*** Block opens ***

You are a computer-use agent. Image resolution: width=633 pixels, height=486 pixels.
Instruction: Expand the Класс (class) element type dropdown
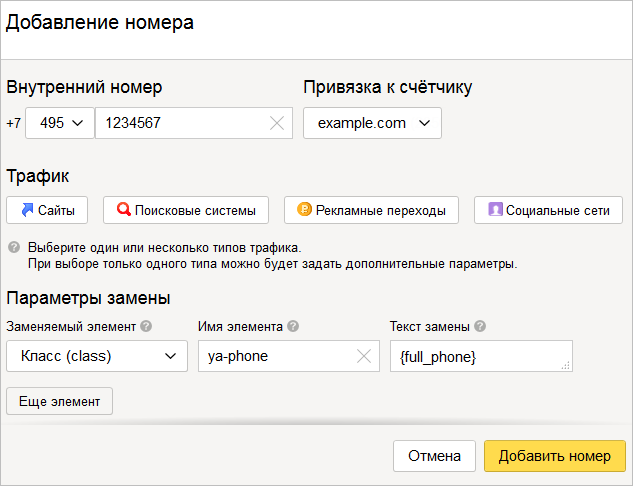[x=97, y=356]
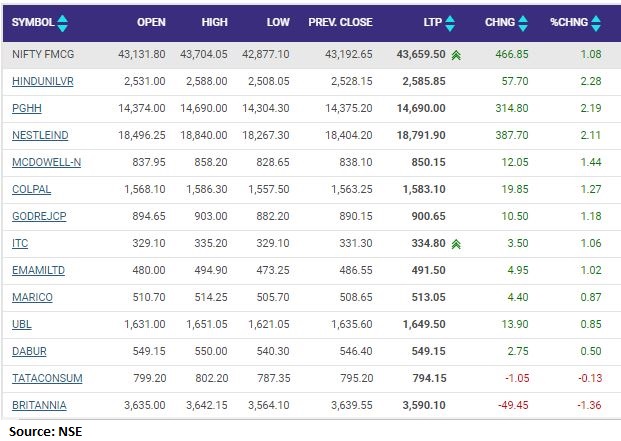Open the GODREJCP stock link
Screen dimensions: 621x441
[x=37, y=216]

*** Block closes ***

[Instructions for the task]: Transcribe all lines above exactly, skipping pictures.

[Exercise answer]:
You are a computer-use agent. Image resolution: width=633 pixels, height=486 pixels.
Instruction: Expand the Класс (class) element type dropdown
[x=97, y=356]
Open the GODREJCP stock link
Screen dimensions: 621x441
[x=37, y=216]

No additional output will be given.